• **Prompt**
After finding "How do I perform: Expand" in the data, write out its line and all following lines without change, up to and including the last one. Leave out pictures.

• **Excerpted data**
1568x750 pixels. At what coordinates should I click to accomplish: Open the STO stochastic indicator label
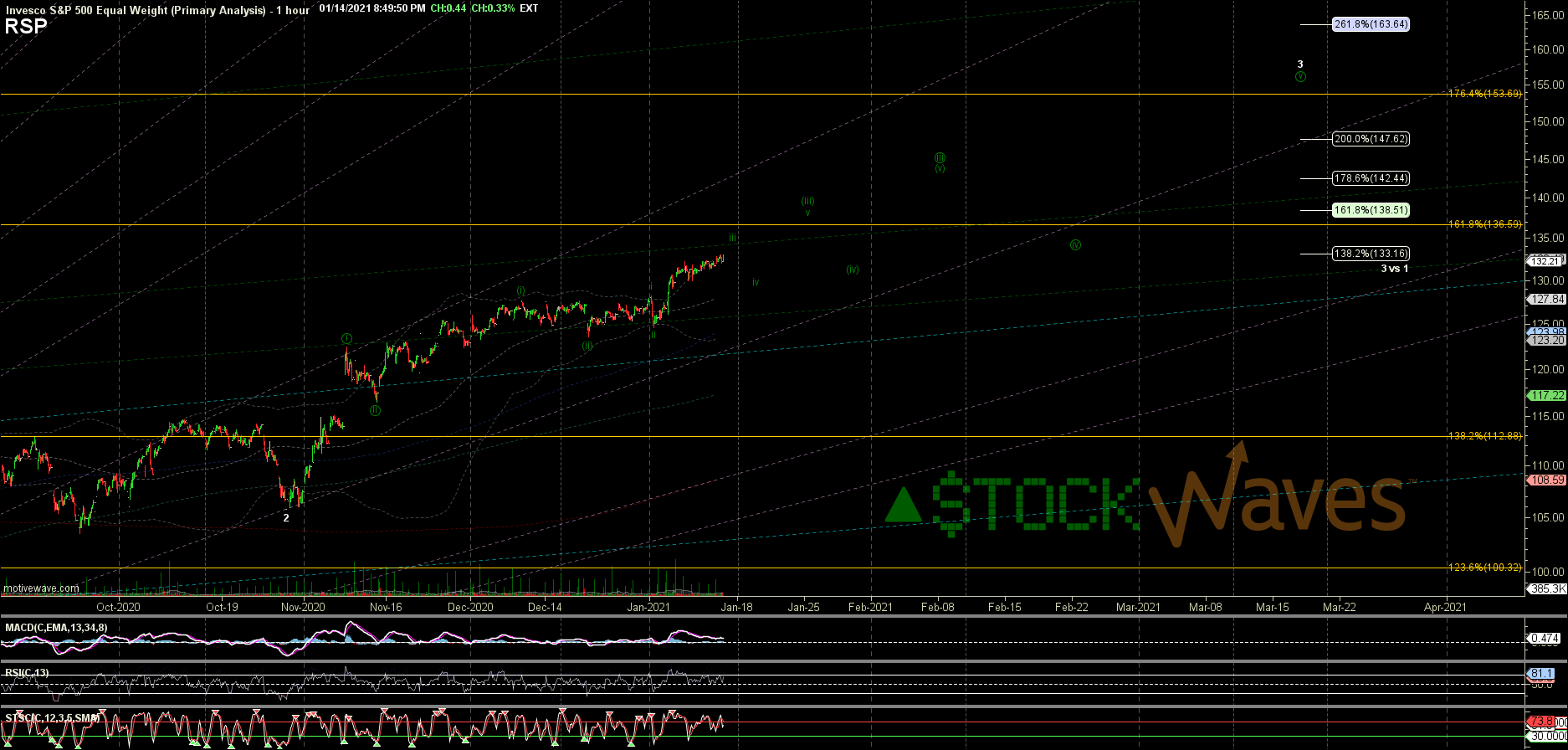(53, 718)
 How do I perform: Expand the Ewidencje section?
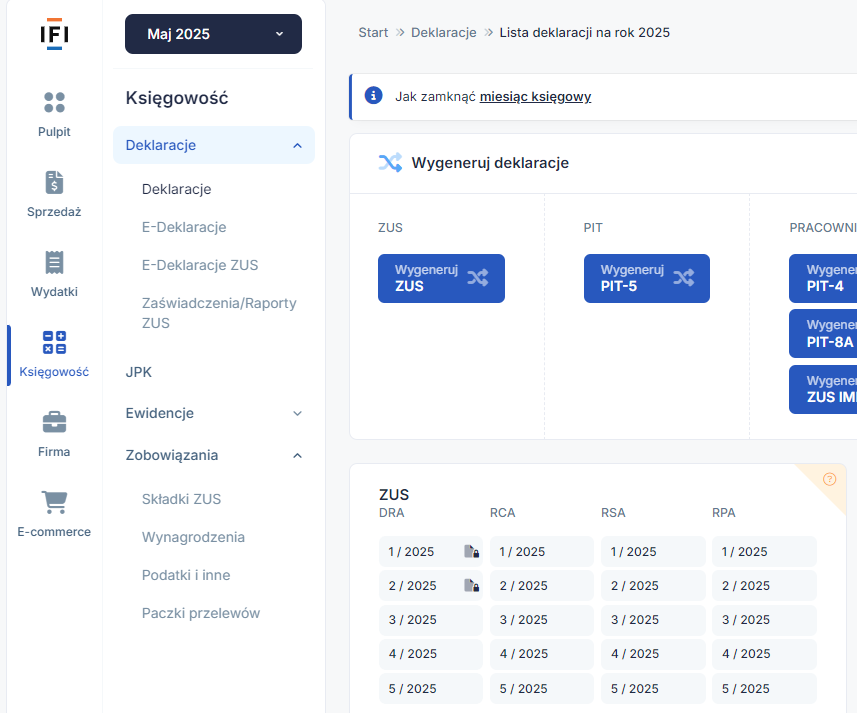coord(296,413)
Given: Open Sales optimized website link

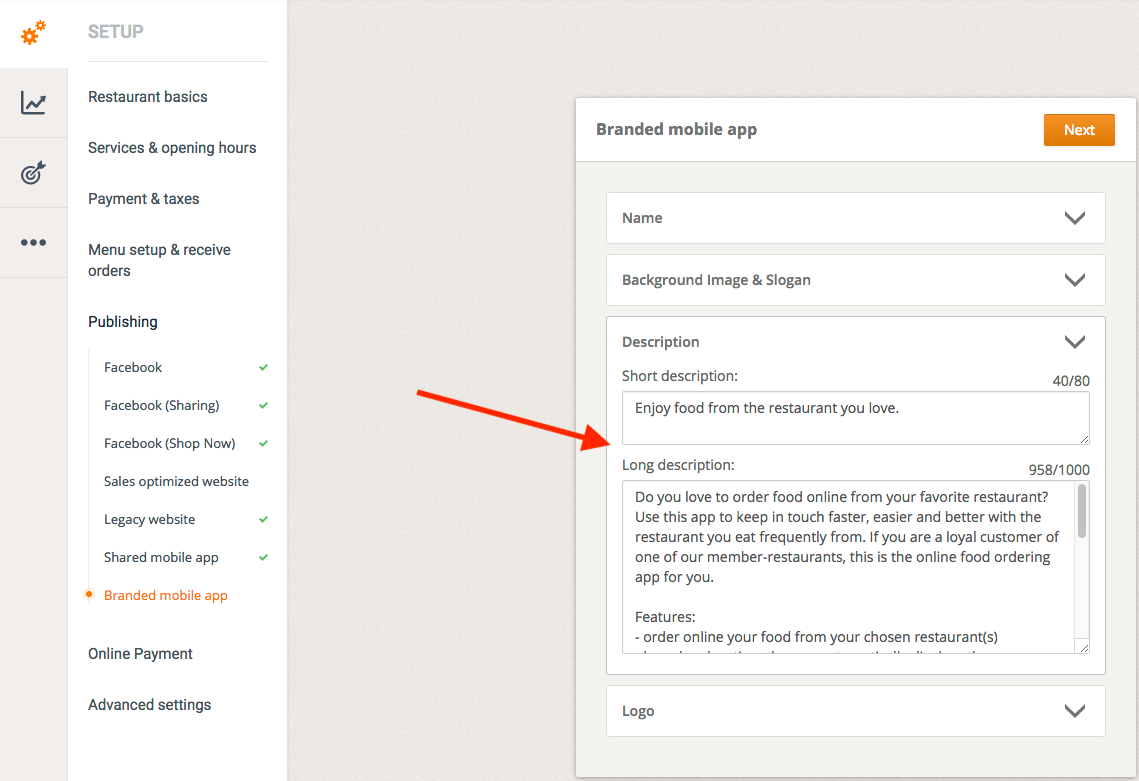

• **Result of this task**
 How do I perform: Expand the Ewidencje section?
coord(296,413)
Given: Open Sales optimized website link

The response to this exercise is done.